Required action 1: List the three positions on the Black Lives Matter movement that the article on students and politics describes.
Required action 2: Continue the article on students and politics from its final sentence, ignoring the data that follows it.

Document text:
========================================

Politics has become more and more important to kids than it has ever been before. In a time where politics is blending in with our public health so much, high schoolers and even middle schoolers are becoming involved with politics. The question is: why is this and what are these students’ views? 

With COVID-19 cases continuing to soar, a lot of attention has been turned towards leadership in the White House and how it could be improved or otherwise. 

“I don’t think Trump handled it well, and really I think things should have been shut down and have masks required in the beginning,” an anonymous student said. “He handled it pretty badly.”

This mindset is common among younger audiences. Newer generations typically have more liberal views than the previous ones. However, this does not mean that conservative youth do not exist. 

While a lot of students condemn President Trump for handling the coronavirus the way he did, many support him as well. 

Another topic that has been in the spotlight this year is the Black Lives Matter movement. Some condemn the way the message is being conveyed but agree with the overall goal, others agree with the message entirely, and a few condemn the movement as a whole.

========================================

Data segment:

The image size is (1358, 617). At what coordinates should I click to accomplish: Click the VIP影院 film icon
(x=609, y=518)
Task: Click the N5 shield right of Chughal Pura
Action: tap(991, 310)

========================================

Output 1:
- Condemning the way the message is being conveyed while agreeing with the overall goal
- Agreeing with the message entirely
- Condemning the movement as a whole

Output 2:
In many cases, younger students who become involved in politics more often than not derive their views from either their parents. More conservative states tend to have more conservative adults, and therefore more conservative children. The same could apply to liberal states.

This is not always the case. Many actually break away from their parents’ beliefs by doing research and finding what they think is right. This happens a lot with conservative parents. 

The important thing that can be taken from this is that being involved in politics at a young age can actually be a good thing. It can teach kids to think for themselves and find what they believe in. After all, Gen Z kids are already voting, so starting your research a little bit early will not hurt.